* [Problem to work on] Set down every entry exactly as it was written.
═════ Given records
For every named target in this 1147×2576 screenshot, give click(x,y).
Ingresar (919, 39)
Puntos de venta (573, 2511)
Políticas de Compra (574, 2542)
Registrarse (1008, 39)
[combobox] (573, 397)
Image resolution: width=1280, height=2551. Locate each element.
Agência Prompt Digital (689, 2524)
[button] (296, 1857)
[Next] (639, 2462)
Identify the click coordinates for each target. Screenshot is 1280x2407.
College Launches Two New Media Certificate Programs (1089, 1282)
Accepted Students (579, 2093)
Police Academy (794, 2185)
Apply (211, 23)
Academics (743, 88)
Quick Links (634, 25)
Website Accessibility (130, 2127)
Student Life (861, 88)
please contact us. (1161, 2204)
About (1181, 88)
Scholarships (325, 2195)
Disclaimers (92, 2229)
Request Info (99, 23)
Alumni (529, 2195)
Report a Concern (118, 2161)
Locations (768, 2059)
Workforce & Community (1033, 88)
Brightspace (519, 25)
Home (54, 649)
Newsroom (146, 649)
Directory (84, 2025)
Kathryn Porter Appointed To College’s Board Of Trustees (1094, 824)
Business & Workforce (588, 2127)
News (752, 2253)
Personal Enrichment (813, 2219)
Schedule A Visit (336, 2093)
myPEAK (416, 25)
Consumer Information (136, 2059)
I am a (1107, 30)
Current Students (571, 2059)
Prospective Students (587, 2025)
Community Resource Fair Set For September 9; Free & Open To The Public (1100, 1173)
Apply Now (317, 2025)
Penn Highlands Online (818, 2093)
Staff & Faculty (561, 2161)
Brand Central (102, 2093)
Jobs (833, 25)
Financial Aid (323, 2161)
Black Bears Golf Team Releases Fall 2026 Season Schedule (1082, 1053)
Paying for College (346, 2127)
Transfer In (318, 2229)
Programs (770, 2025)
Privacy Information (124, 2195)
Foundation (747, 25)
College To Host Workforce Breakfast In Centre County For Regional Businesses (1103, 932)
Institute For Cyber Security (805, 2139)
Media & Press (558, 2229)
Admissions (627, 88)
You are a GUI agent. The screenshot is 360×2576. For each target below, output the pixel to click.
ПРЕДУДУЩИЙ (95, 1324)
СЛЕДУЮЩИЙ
══════════
* [Written reply]
For every named target in this 1147×2576 screenshot, give click(x,y).
Ingresar (919, 39)
Puntos de venta (573, 2511)
Políticas de Compra (574, 2542)
Registrarse (1008, 39)
[combobox] (573, 397)
Image resolution: width=1280, height=2551. Locate each element.
Agência Prompt Digital (689, 2524)
[button] (296, 1857)
[Next] (639, 2462)
Identify the click coordinates for each target. Screenshot is 1280x2407.
College Launches Two New Media Certificate Programs (1089, 1282)
Accepted Students (579, 2093)
Police Academy (794, 2185)
Apply (211, 23)
Academics (743, 88)
Quick Links (634, 25)
Website Accessibility (130, 2127)
Student Life (861, 88)
please contact us. (1161, 2204)
About (1181, 88)
Scholarships (325, 2195)
Disclaimers (92, 2229)
Request Info (99, 23)
Alumni (529, 2195)
Report a Concern (118, 2161)
Locations (768, 2059)
Workforce & Community (1033, 88)
Brightspace (519, 25)
Home (54, 649)
Newsroom (146, 649)
Directory (84, 2025)
Kathryn Porter Appointed To College’s Board Of Trustees (1094, 824)
Business & Workforce (588, 2127)
News (752, 2253)
Personal Enrichment (813, 2219)
Schedule A Visit (336, 2093)
myPEAK (416, 25)
Consumer Information (136, 2059)
I am a (1107, 30)
Current Students (571, 2059)
Prospective Students (587, 2025)
Community Resource Fair Set For September 9; Free & Open To The Public (1100, 1173)
Apply Now (317, 2025)
Penn Highlands Online (818, 2093)
Staff & Faculty (561, 2161)
Brand Central (102, 2093)
Jobs (833, 25)
Financial Aid (323, 2161)
Black Bears Golf Team Releases Fall 2026 Season Schedule (1082, 1053)
Paying for College (346, 2127)
Transfer In (318, 2229)
Programs (770, 2025)
Privacy Information (124, 2195)
Foundation (747, 25)
College To Host Workforce Breakfast In Centre County For Regional Businesses (1103, 932)
Institute For Cyber Security (805, 2139)
Media & Press (558, 2229)
Admissions (627, 88)
You are a GUI agent. The screenshot is 360×2576. For each target below, output the pixel to click.
ПРЕДУДУЩИЙ (95, 1324)
СЛЕДУЮЩИЙ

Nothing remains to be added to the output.